Средневекового художника волновали мадонны и ангелы, современного — суп «Кэмпбелл» (Уорхол сказал, что выбрал именно такой сюжет, потому что 20 лет ест этот суп на обед).
Поп-арт вводил в сферу эстетики новые регионы. Выставляя заурядный предмет, художники предлагали относиться к нему как к произведению искусства.
В эпоху, когда искусства стало так много, что оно неотделимо от жизни, неизбежно их взаимопроникновение. В конечном счете — все есть искусство и все есть жизнь. От Моны Лизы до кока-колы. Уорхол уничтожает эстетическую иерархию. Он снимает проблему критерия. Отказывается от права личности на свое, индивидуальное суждение.

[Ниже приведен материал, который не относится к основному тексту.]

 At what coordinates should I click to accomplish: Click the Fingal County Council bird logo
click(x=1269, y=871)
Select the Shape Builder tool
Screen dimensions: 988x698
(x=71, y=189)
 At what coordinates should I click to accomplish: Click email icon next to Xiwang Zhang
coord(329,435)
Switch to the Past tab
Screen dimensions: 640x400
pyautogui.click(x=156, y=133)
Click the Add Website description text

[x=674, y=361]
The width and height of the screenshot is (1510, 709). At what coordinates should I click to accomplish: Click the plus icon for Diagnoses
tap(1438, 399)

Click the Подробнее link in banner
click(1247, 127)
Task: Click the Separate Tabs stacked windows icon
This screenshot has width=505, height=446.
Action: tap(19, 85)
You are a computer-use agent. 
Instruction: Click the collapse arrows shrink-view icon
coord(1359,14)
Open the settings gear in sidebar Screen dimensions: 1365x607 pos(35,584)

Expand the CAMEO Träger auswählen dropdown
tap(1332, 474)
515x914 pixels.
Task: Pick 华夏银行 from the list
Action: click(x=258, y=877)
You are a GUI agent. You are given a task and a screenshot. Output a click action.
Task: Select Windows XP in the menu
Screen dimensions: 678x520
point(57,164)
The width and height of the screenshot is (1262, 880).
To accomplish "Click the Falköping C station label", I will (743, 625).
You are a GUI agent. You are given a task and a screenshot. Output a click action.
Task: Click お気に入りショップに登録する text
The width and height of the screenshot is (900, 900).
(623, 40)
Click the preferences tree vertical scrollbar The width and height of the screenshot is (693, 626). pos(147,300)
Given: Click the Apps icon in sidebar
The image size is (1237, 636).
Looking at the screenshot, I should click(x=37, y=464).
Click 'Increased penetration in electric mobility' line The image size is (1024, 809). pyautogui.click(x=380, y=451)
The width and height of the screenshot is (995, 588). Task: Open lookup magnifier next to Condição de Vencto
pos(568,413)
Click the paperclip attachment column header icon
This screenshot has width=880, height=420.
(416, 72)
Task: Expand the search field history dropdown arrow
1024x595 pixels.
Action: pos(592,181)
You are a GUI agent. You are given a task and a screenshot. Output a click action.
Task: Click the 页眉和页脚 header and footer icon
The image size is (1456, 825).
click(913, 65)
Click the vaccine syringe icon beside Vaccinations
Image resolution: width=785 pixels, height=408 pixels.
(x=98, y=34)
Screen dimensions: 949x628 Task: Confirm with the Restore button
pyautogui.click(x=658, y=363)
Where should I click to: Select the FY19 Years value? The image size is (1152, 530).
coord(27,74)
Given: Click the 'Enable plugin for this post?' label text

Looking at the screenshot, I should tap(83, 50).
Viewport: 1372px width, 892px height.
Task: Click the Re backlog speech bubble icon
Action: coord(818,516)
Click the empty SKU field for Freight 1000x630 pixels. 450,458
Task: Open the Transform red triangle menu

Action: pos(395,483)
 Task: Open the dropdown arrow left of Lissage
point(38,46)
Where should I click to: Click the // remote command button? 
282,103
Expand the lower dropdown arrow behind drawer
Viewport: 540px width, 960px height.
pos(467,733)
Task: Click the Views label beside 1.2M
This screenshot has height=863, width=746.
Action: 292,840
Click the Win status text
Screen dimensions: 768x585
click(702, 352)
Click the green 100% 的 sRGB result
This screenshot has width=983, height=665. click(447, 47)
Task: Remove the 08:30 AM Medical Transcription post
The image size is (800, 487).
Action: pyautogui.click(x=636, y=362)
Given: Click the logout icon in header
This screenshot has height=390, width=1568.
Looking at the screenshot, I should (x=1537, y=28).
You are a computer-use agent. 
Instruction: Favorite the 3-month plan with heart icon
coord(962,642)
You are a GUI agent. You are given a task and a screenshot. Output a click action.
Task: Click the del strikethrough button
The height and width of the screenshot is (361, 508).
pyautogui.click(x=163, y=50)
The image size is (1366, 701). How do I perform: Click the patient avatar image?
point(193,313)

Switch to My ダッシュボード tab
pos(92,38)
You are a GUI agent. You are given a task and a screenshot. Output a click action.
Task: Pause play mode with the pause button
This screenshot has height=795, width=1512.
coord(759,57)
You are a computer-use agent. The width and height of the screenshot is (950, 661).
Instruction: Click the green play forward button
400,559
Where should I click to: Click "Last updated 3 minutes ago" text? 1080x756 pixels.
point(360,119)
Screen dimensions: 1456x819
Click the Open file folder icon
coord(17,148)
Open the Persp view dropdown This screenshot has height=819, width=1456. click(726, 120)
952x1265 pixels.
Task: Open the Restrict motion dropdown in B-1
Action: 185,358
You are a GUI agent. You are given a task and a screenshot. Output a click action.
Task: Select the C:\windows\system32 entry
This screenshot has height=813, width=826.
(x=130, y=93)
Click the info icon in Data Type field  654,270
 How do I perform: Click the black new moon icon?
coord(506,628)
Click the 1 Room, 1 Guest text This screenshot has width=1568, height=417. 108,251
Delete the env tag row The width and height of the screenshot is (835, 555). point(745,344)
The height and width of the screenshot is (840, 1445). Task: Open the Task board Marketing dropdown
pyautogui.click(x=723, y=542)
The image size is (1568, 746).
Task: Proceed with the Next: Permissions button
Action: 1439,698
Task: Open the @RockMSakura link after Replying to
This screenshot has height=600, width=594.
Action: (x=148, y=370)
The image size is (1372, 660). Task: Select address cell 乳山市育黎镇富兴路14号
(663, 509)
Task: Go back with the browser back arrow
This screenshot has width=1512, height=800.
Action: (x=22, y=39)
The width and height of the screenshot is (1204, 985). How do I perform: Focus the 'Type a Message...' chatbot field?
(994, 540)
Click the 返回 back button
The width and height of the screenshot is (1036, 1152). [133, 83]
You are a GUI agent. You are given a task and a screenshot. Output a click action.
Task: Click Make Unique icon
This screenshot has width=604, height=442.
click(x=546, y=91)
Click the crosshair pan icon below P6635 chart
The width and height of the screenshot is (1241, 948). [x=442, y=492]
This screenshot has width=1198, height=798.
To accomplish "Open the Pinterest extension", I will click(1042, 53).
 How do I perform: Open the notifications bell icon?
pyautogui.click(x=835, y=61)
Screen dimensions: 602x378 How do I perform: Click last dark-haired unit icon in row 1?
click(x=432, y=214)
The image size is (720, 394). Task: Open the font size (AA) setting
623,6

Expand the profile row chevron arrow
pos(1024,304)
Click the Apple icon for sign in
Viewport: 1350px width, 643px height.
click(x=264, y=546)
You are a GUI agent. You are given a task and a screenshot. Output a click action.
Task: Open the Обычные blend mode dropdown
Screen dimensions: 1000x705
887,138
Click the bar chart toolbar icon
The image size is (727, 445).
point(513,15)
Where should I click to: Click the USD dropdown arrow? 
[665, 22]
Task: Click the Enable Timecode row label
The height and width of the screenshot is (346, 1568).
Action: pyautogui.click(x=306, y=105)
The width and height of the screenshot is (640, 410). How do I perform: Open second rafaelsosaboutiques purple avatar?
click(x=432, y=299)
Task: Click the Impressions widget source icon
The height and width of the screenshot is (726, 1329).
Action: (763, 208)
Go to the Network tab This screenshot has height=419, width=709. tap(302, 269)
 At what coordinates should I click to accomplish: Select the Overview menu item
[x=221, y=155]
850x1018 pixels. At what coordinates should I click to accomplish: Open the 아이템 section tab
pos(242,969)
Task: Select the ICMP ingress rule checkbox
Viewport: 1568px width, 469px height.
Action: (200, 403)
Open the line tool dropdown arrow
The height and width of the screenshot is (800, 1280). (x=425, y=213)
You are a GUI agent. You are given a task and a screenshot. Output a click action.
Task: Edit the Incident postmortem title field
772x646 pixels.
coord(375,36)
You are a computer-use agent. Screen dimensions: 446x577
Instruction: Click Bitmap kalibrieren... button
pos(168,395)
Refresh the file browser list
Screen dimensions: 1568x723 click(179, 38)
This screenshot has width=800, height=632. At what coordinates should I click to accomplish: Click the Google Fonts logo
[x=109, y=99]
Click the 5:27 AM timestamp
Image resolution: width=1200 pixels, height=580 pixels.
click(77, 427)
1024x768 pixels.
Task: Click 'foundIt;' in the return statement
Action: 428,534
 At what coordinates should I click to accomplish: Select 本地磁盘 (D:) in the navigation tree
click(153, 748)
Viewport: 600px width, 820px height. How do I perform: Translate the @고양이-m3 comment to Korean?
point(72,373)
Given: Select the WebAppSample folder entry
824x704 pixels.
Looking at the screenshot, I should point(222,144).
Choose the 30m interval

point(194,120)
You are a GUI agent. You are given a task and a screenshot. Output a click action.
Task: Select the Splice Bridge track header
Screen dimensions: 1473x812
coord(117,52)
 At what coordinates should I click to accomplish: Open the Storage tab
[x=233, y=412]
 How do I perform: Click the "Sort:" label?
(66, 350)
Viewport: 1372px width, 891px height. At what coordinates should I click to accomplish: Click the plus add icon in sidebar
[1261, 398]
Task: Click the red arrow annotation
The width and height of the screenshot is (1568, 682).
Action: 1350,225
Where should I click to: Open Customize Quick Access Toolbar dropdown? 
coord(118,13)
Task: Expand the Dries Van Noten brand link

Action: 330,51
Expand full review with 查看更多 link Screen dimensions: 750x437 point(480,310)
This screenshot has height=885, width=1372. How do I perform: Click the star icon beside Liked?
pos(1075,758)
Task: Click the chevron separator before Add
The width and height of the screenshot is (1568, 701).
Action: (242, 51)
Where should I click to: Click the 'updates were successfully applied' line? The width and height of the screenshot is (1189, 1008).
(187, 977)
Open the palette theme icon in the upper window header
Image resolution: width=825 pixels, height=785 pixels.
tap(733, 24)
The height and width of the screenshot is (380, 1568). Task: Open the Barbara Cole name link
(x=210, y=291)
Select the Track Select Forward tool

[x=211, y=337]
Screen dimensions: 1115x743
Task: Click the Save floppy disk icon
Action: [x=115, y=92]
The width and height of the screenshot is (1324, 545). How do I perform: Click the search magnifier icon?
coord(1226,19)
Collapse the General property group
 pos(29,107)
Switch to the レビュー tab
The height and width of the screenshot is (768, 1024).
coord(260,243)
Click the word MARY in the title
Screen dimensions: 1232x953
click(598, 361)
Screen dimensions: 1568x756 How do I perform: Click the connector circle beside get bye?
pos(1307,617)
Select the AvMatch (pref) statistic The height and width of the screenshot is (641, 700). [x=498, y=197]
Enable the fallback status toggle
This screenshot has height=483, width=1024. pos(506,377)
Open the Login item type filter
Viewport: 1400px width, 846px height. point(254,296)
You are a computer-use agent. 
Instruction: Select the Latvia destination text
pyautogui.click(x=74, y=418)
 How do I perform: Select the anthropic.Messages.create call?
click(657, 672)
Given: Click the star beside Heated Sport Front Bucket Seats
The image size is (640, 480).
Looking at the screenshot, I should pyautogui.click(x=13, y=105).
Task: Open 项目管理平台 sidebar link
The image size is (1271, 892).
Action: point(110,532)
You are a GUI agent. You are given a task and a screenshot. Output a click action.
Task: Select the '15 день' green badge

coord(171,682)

Он идет на поводу у действительности, выхватывая из потока жизни самые распространенные стереотипы. Поэтому многочисленные портреты Уорхола изображают звезд — Джеки Кеннеди, Мерилин Монро, Мао, Элизабет Тейлор. Звезды — та же кока-кола. Люди у Уорхола неотличимы от рекламных картинок. Это те же стереотипы, выбор которых продиктован не отношением художника, а спросом. Именно поэтому Уорхол адекватно выражает суть массового общества.
Когда-то Томас Манн писал: «Искусство окажется в полном одиночестве, одиночестве предсмертном, если оно не найдет пути к народу, то есть, выражаясь неромантически, к массам».
Но что такое массы? Испанский философ Ортега- и-Гассет, всю жизнь искавший ответ, пишет: «К массе духовно принадлежит тот, кто в каждом вопросе довольствуется готовой мыслью, уже сидящей в его голове».
Эти «готовые мысли», стереотипы общественного сознания Уорхол и сделал предметом своего искусства.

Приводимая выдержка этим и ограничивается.